Data records Block Start

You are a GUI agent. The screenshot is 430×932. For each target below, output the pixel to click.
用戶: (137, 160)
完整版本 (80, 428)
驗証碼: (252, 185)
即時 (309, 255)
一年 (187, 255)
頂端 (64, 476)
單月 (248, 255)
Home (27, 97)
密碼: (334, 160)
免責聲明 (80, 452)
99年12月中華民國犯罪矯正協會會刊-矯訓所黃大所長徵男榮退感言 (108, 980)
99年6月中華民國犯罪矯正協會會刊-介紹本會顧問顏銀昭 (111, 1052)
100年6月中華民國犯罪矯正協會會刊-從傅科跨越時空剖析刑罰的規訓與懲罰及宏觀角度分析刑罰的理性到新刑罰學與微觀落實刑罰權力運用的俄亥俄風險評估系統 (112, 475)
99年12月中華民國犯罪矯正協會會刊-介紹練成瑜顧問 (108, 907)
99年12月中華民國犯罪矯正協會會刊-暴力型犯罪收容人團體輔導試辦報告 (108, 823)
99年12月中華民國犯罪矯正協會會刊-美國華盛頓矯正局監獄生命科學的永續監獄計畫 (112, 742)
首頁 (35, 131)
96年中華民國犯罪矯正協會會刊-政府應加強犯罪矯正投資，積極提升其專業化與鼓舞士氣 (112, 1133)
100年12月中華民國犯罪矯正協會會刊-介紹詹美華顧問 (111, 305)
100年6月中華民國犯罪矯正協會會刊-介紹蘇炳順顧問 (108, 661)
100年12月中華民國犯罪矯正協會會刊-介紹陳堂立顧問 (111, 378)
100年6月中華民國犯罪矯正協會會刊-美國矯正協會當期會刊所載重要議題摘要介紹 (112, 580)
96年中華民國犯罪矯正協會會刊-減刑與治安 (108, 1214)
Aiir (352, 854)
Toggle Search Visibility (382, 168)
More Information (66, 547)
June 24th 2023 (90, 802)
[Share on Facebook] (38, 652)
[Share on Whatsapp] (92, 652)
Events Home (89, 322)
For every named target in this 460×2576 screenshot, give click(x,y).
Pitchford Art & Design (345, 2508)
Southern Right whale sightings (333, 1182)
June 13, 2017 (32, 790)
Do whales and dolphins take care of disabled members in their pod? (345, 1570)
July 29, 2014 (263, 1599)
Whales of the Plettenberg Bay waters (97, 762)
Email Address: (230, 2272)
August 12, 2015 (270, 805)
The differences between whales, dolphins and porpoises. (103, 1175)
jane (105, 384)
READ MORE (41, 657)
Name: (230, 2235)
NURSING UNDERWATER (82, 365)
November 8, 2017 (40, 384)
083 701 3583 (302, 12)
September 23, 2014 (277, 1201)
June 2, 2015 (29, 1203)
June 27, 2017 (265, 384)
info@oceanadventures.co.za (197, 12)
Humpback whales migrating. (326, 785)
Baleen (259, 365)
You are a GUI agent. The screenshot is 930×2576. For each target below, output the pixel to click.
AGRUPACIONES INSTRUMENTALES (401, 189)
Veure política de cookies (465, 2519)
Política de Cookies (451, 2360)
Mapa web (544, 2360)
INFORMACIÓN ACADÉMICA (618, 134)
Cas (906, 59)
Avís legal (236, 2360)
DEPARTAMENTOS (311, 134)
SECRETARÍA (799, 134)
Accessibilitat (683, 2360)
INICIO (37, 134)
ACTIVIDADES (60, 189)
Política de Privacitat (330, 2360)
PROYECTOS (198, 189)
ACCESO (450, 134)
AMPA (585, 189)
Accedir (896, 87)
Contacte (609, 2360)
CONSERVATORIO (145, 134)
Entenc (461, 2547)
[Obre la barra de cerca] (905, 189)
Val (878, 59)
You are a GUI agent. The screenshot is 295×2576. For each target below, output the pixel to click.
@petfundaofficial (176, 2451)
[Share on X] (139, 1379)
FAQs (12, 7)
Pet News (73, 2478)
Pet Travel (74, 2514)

Data records Block End

◆ How to complete this task ◆
Where a line of the material above holds the string "pixel", copy that line.

◆ Response to this exercise ◆
You are a GUI agent. The screenshot is 430×932. For each target below, output the pixel to click.
You are a GUI agent. The screenshot is 930×2576. For each target below, output the pixel to click.
You are a GUI agent. The screenshot is 295×2576. For each target below, output the pixel to click.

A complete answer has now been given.